─── Given records ───

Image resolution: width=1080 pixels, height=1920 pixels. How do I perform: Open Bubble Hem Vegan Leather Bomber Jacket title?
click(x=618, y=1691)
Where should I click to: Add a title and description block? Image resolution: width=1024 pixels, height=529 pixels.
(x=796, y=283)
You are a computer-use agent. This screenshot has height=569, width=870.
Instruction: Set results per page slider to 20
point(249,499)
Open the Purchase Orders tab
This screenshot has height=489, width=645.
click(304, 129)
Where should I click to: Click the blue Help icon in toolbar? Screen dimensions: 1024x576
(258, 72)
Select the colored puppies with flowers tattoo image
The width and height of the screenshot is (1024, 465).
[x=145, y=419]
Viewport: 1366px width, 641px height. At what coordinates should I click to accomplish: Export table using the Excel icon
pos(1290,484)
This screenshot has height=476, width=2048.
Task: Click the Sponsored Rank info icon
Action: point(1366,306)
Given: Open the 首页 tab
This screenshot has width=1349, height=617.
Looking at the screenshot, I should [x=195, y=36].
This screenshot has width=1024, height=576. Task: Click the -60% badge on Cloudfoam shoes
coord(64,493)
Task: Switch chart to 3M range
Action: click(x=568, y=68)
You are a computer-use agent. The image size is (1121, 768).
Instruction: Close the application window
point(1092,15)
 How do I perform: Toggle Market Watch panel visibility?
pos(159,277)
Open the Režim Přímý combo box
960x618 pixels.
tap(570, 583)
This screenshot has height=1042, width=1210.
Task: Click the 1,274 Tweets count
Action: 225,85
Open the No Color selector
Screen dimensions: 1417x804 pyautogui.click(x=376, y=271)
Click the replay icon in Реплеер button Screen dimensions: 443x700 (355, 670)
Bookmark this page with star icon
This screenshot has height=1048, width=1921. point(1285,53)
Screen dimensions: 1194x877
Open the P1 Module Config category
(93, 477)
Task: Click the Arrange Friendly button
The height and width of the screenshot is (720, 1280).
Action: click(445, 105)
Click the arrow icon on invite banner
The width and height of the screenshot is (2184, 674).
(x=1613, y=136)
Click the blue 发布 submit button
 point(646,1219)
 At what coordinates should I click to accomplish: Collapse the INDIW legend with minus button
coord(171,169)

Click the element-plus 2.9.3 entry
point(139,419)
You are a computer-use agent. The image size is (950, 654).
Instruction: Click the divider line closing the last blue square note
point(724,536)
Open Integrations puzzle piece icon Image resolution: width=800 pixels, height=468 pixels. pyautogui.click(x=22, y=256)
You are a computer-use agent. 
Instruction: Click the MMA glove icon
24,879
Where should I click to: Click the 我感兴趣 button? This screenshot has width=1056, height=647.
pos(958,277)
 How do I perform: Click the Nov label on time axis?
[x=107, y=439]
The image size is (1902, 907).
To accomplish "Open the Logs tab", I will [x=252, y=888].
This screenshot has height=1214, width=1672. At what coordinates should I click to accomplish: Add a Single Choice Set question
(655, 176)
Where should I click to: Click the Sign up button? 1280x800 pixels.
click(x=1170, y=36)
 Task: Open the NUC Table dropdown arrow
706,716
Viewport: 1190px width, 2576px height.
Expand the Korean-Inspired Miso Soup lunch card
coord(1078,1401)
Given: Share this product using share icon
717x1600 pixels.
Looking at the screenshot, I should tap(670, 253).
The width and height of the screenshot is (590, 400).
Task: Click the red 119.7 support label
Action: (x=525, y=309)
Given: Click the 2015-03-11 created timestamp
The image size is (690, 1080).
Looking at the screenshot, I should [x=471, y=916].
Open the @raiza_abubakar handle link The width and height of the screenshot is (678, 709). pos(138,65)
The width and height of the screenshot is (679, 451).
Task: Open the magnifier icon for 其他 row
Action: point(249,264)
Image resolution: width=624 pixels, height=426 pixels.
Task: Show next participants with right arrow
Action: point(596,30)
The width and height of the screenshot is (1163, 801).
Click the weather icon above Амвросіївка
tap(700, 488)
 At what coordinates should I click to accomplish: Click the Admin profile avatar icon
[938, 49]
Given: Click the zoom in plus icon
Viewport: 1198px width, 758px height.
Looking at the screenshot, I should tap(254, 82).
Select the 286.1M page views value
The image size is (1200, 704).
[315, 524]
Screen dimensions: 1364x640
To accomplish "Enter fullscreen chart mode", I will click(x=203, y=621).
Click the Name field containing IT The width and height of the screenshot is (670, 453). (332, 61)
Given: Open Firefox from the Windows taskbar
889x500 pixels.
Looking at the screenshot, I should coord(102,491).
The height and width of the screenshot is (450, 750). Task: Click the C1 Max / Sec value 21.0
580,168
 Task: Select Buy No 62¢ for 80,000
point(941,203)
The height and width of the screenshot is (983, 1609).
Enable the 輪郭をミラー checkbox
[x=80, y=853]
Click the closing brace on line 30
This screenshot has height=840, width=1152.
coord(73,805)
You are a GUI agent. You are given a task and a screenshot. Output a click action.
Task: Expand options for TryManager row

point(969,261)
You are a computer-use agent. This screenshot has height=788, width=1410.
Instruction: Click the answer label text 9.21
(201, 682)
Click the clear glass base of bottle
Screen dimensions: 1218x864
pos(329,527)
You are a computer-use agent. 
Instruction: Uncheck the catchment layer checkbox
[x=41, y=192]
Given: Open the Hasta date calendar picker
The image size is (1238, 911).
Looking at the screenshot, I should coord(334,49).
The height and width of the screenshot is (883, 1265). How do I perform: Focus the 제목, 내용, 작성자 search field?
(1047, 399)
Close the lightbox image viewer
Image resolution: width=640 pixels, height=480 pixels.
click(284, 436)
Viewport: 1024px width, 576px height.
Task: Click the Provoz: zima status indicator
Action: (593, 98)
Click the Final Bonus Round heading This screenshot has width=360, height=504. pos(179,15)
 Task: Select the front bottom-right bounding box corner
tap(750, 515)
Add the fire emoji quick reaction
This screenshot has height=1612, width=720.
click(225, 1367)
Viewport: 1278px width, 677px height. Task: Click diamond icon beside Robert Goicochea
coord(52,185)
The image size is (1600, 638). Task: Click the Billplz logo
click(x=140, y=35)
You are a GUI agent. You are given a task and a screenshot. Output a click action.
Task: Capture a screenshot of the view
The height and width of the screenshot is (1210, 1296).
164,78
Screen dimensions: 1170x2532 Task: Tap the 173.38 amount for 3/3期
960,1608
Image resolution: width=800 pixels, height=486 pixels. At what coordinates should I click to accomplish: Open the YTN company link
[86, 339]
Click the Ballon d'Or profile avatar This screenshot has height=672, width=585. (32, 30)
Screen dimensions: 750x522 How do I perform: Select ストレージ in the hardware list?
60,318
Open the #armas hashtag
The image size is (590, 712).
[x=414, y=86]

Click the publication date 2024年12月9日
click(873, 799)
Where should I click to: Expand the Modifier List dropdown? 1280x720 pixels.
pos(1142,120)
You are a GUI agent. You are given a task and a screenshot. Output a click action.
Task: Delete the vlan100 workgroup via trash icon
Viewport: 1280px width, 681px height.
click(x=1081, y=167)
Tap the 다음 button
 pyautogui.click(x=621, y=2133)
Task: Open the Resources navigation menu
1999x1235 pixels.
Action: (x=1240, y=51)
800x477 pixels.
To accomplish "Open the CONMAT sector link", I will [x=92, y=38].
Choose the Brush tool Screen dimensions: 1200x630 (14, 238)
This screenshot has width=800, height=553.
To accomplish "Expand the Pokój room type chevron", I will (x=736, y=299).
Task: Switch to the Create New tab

───

Directions for this task: In the listing above, find the line containing "This screenshot has height=1214, width=1672." and the line containing "Viewport: 1190px width, 2576px height.", then quote both, plus every line between them, exactly as written.

The answer:
This screenshot has height=1214, width=1672. At what coordinates should I click to accomplish: Add a Single Choice Set question
(655, 176)
Where should I click to: Click the Sign up button? 1280x800 pixels.
click(x=1170, y=36)
 Task: Open the NUC Table dropdown arrow
706,716
Viewport: 1190px width, 2576px height.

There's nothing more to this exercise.